§ **TEXTO PARA LEITURA**:
⟨

02-09-2022, 11:55 AM
(Esta publicação foi modificada pela última vez: 02-09-2022, 12:00 PM por Héracles.)
I
Depois de um tempo, vou postar sobre 2 livros que me chamaram a atenção recentemente. Porém eu gostaria de fazer 2 observações importantes antes de falar sobre os livros em si.
II
A primeira observação que é direcionada aos mais jovens, e consiste em alegar que esse tópico é sem dúvida uma das minas de ouro do fórum, conforme já falei em outras oportunidades. Muitos dos dilemas e dos problemas que enfrentamos rotineiramente estão respondidos aqui, para quem tiver a perspicácia de observar com cuidado.
Outra é uma consideração pessoal que o tempo e a vivência me ensinaram. Hoje em dia, minhas leituras são mais espaçadas, feitas ao ar livre, mais demoradas e eu confio que de melhor qualidade. Abandonei o hábito de ler - ou seja, consumir idéias de outros - nas melhores horas do meu cérebro e passei a refletir e a escrever ... passei a criar. E quando digo criar, não me refiro a "ser produtivo" - como está na moda - algo que se tornou vazio, pejorativo, sinônimo de uma atividade inútil maquiada de virtude. Aos homens que buscam de fato o conhecimento, o tempo nos ensina a priorizar a qualidade e não a quantidade... por isso eu deixo de lado toda leitura prolixa, ou a leitura de coisas que vão me agregar pouco ou quase nada e que são feitas unicamente para massagear o meu próprio ego e exaltar uma ideia de intelectualidade pela prática da leitura obsessiva. Eu leio quando minha alma sente sede. Esse hoby - se assim posso chamar - não deixou de ser menos importante, na verdade é ainda mais importante que nunca... por isso priorizo as coisas boas. Toda leitura cansativa ou a feita num estado de ânimo do tipo "estou fazendo algo", numa espécie de "produtividade dos campeões" eu tendo a evitar.

⟩

§ **DESAFIOS**:
#1 Segundo o texto, onde são feitas hoje as leituras?
#2 Traduza para o inglês a frase do texto "Eu leio quando minha alma sente sede."
#3 Transcreva fielmente, por favor, o trecho do texto que começa em "02-09-2022, 11:55 AM" e segue até "observar com cuidado.".
Os dados a seguir não têm relação com o texto.

§ **DADOS EXTRAÍDOS**:
⟨

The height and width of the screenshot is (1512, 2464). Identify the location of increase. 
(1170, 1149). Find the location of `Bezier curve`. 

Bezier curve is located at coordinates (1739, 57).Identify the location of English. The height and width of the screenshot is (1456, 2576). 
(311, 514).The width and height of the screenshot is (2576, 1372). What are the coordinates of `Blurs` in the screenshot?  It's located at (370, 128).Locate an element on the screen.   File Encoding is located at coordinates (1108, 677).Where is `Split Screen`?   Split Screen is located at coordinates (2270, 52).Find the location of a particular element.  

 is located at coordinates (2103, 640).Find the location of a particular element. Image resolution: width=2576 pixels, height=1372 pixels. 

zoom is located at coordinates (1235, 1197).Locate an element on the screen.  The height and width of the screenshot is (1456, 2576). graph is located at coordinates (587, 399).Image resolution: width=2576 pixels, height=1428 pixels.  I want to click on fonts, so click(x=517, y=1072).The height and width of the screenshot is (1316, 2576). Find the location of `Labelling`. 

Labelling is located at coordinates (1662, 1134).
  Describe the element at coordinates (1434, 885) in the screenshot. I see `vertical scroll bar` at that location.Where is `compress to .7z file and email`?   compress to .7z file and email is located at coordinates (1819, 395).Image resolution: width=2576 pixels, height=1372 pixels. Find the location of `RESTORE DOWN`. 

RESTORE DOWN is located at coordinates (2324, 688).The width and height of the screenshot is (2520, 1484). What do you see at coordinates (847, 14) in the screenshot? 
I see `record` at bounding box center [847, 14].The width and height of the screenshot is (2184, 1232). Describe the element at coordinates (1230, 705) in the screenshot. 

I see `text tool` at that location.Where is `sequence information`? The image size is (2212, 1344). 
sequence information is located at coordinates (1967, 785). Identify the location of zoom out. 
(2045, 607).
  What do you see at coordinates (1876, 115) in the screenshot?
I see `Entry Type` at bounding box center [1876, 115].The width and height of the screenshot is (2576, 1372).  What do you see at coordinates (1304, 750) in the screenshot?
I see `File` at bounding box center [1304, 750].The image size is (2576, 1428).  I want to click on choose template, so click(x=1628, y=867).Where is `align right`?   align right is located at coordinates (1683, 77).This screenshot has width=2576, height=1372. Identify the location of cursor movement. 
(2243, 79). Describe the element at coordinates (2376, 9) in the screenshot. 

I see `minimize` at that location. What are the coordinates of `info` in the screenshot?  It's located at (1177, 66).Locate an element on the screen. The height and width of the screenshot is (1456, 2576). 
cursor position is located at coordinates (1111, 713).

⟩

§ **CONJUNTO DE RESPOSTAS**:
#1 Ao ar livre.

#2 I read when my soul is thirsty.

#3
02-09-2022, 11:55 AM
(Esta publicação foi modificada pela última vez: 02-09-2022, 12:00 PM por Héracles.)
I
Depois de um tempo, vou postar sobre 2 livros que me chamaram a atenção recentemente. Porém eu gostaria de fazer 2 observações importantes antes de falar sobre os livros em si.
II
A primeira observação que é direcionada aos mais jovens, e consiste em alegar que esse tópico é sem dúvida uma das minas de ouro do fórum, conforme já falei em outras oportunidades. Muitos dos dilemas e dos problemas que enfrentamos rotineiramente estão respondidos aqui, para quem tiver a perspicácia de observar com cuidado.